▶ RECORDS SHOWN
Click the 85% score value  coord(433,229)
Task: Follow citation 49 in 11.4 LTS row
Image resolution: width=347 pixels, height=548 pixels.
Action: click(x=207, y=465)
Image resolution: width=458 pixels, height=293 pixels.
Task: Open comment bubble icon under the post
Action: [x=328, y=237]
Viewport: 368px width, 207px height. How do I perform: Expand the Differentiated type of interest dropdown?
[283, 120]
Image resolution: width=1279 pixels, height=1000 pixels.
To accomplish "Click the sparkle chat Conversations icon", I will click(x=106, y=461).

...

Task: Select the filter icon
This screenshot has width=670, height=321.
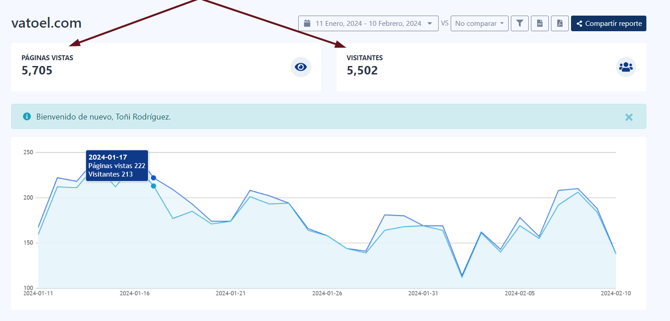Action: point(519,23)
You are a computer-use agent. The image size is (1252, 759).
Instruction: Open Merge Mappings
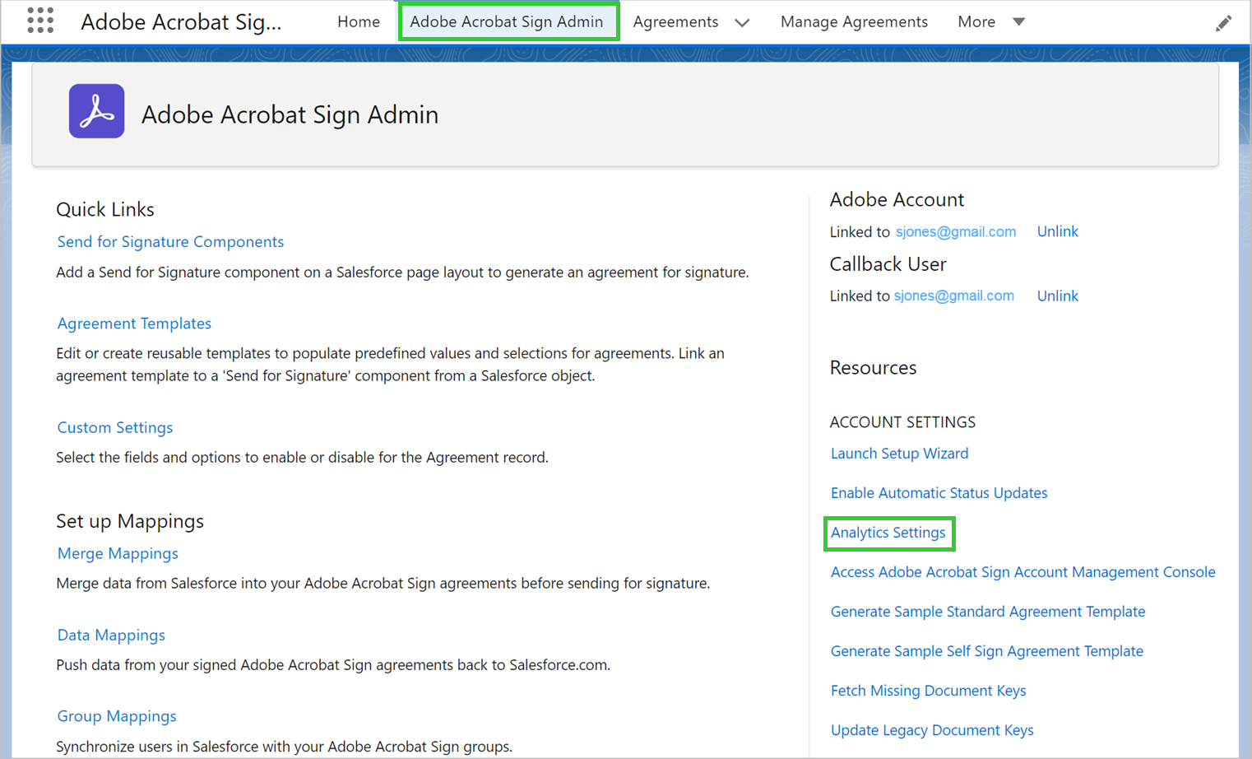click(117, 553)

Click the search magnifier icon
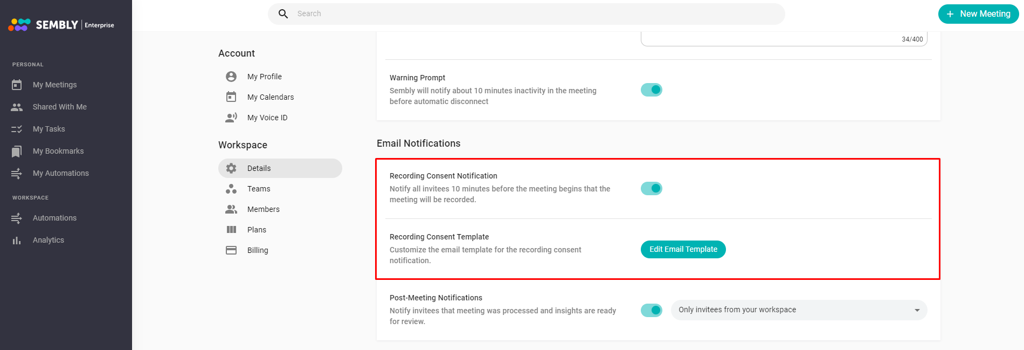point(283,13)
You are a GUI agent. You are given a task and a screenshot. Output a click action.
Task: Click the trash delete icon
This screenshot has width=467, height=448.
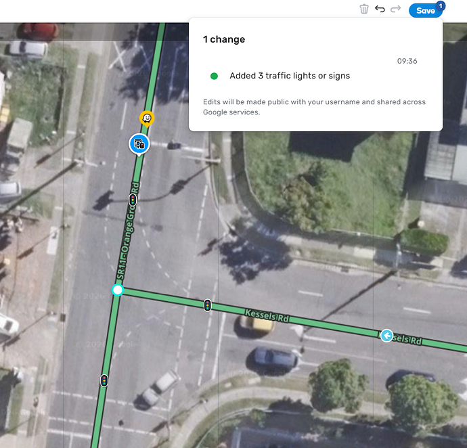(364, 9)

▶ TASK ITEM
Each line in the records that carries "agent" must be copied out.

▶ RESULT
You are a computer-use agent. The image size is (1252, 759).
You are a GUI agent. You are given a task and a screenshot. Output a click action.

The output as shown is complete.